I do not if I will have the courage to send you this letter but I feel I must write my thoughts down, for I fear if I don't get them out I will explode and mama will shame me with my feelings. 

I completely do not understand my new mama, she knows how important you are to me, how you have been a second mother to me in these years since my own mother past away, and yet she forbids me to come to you. At least for a time. She seems to think an engagement of a dinner party is far more important. Oh how I wanted to scream and throw a tantrum at that moment when she refused to let Uncle to take me. I feel she must have known I wanted to throw a tantrum for she gave me a look to say "you poor child." I despise that look. It makes me feel so small and as if my feelings and wants don't matter. Perhaps to her they don't matter. She has never cared for me--not really.

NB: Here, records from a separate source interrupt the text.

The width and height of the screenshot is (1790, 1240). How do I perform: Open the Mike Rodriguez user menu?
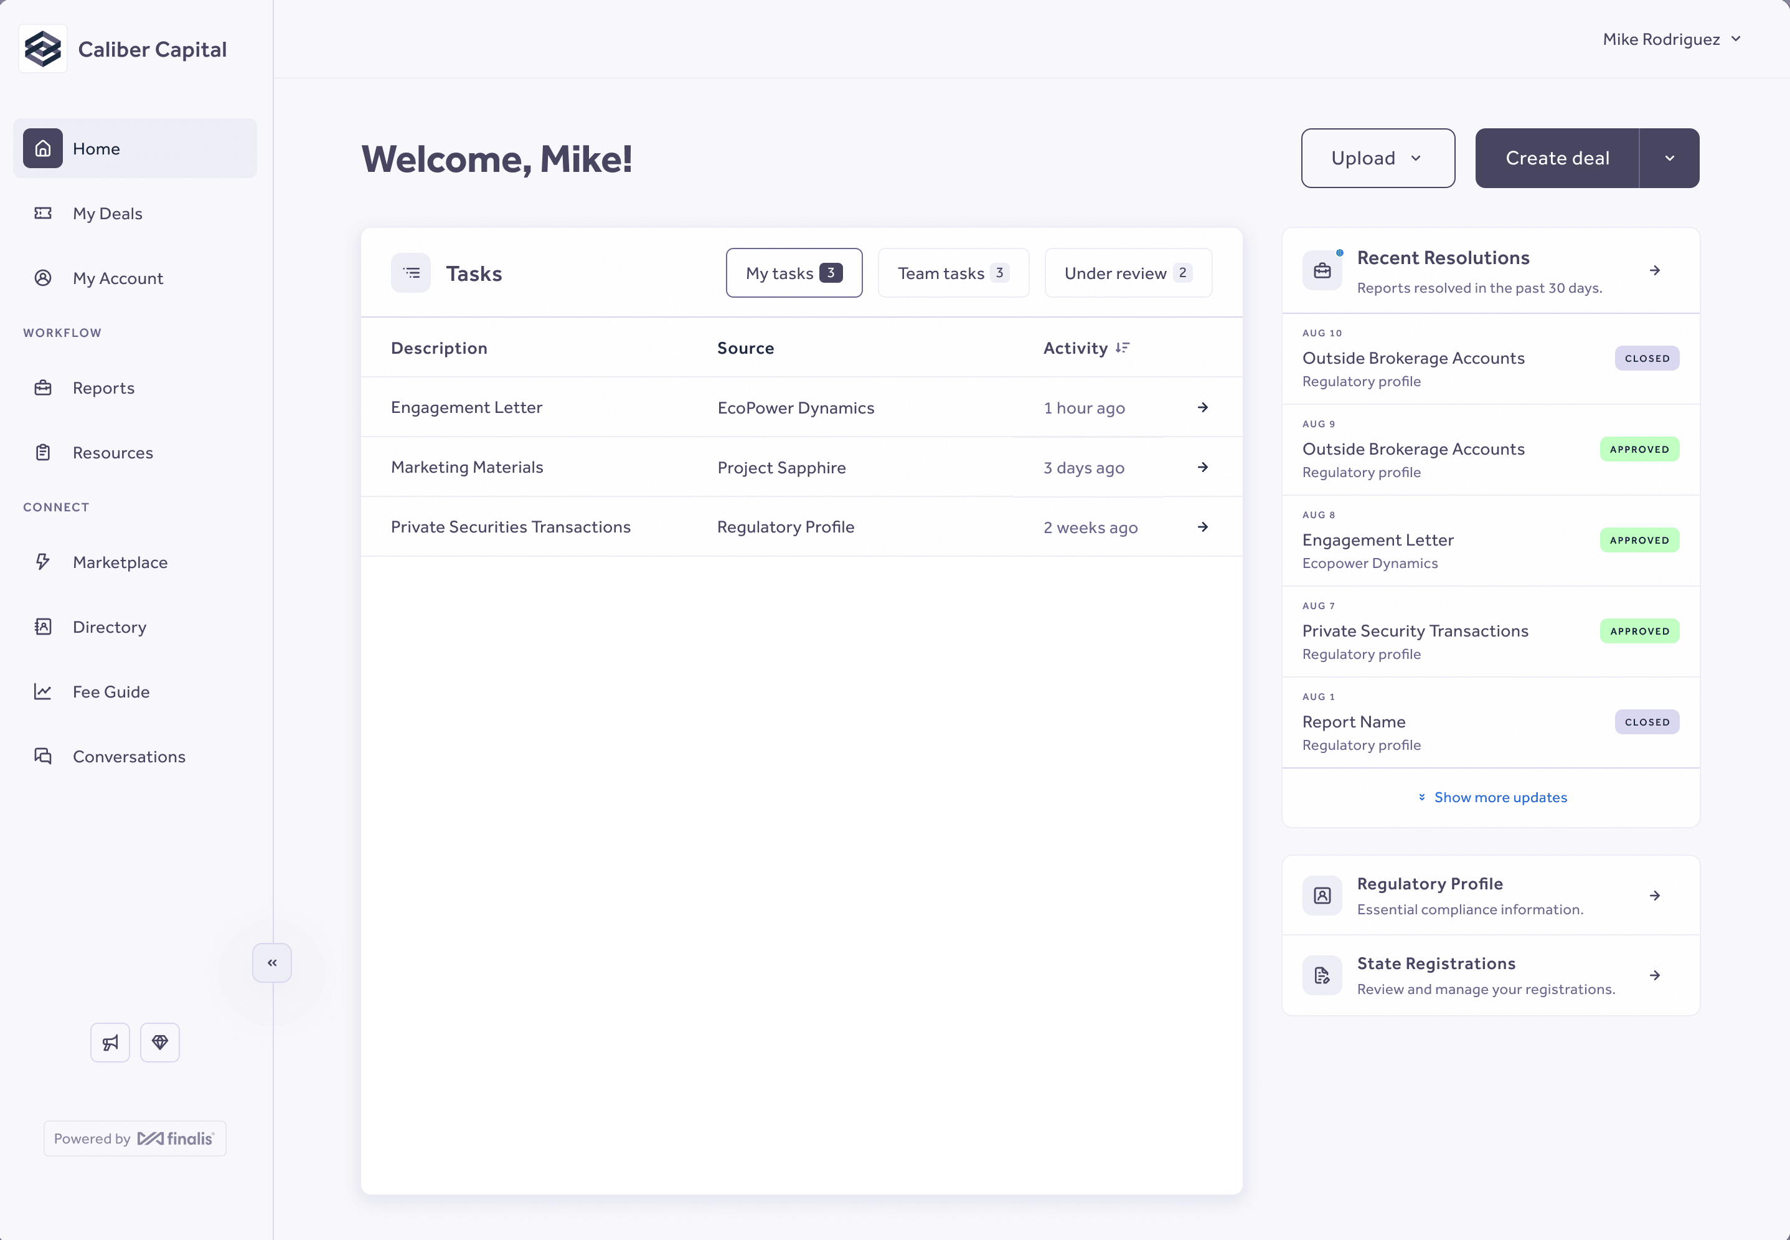point(1671,40)
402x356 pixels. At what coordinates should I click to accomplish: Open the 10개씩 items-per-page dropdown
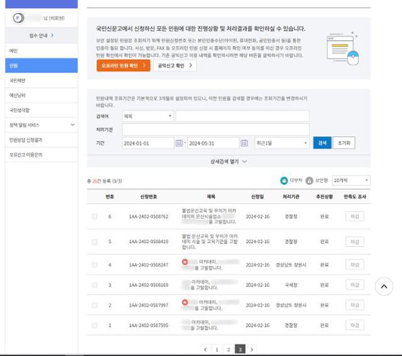pyautogui.click(x=350, y=180)
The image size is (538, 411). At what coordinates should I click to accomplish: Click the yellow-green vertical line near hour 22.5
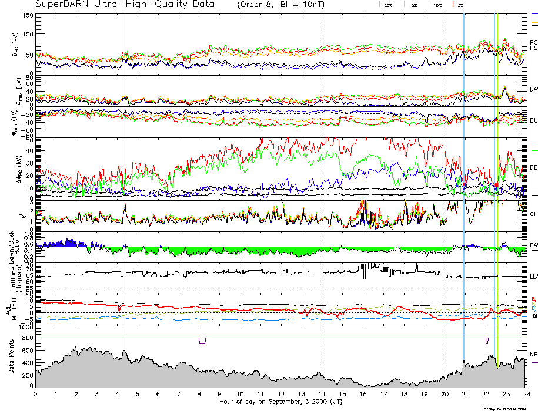[497, 176]
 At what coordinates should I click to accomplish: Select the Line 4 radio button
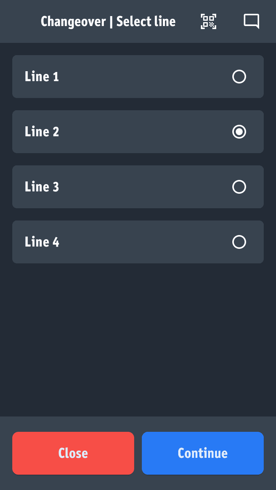pos(239,242)
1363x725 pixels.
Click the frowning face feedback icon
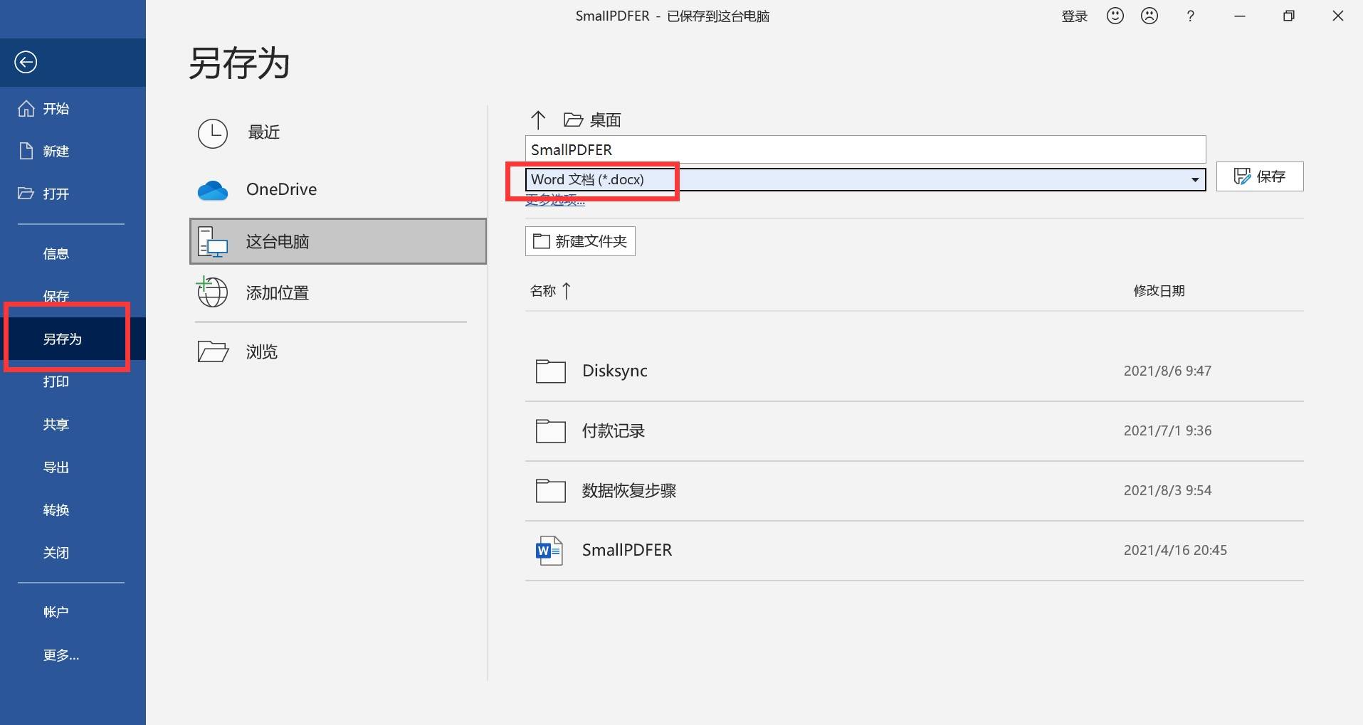pyautogui.click(x=1149, y=16)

I am frequently reminded of the day, I went to The Towers, when I just six or seven, and how she let me sleep in her bed when I was over tired. I am reminded that she was willing to let me share her bed when all the towns people left me behind, and they thought father would not come for me until the following morning. She states that this was a mark of her kindness. I have never seen it as kindness. I feel she put me in her bed and forgot all about me, not remembering to collect me before the towns people left, and I have a vague memory of she sneaking the food Miss Helene brought up for me. No matter what I remember, my mama infuriates me when she tries to pass herself of as generous towards me. I know I should not write those words, oh Aunt if you read his letter, please burn it, for I know I am quite wicked in saying what I just said. I should not even think it. 

Dearest Aunt, it is you I worry most for. My mama is saying I have not been good company at these engagements we have had, I do not know how to be good company when my thoughts are plagued by you and your illness. The one comfort I have is reading Cassandra's letter, I cannot wait to truly call her my sister, but mama thinks she will not come till Easter. Till then I am on my own with my new mama. I will copy her words for you to read them (if I send this letter) for I feel they will give you as much as pleasure to you as they have to me:

My dearest Molly,

I am sorry if my wording is a little too bold for I have never had a sister, and I do not know how to write a sister I have yet met. Perhaps I should write, "Dear Miss Gibson" but that sounds too formal after all we are related now.

I wish I had been able to attend our parent wedding, mostly to meet you. My mother writes that you are a kind girl, full of knowledge on various topics, and not afraid to express your opinions. She writes the last part as a fault, but I rather enjoy a girl who expresses her thoughts. I would not be able to call you a true sister of mine if you were not opinionated. And a true sister you will be. I feel bound to you already.

Please have a snap shot taken of yourself so I may have a photograph to picture you, while I wait and dream of meeting you. 

Oh my, I feel my words are a little true strong to be good. I would not have you thinking I am too overly sentimental, I might be a bit, but as I said I have never had a sister and you being my sister now makes me spill over with emotions. I have been on my own too long I fear and I have been left only to imagine sentiments. I promise when we meet I will be quite good with my feelings and the words I use to express them. 

Yours,
Cassandra. 

See my dearest aunt she is so kind, she is truly kind and warm, an apparent opposite from her own mama. I believe we will be true sisters and friends. Besides you, I long to see her most frevently. 

I feel I will improve my vocabulary as she has been educated in some of the best schools for young ladies. 

All my love, 
Molly

PS- I heard talk Ozzie is to be home soon, I hope that relieves your heart, I know your son was too good not to come home.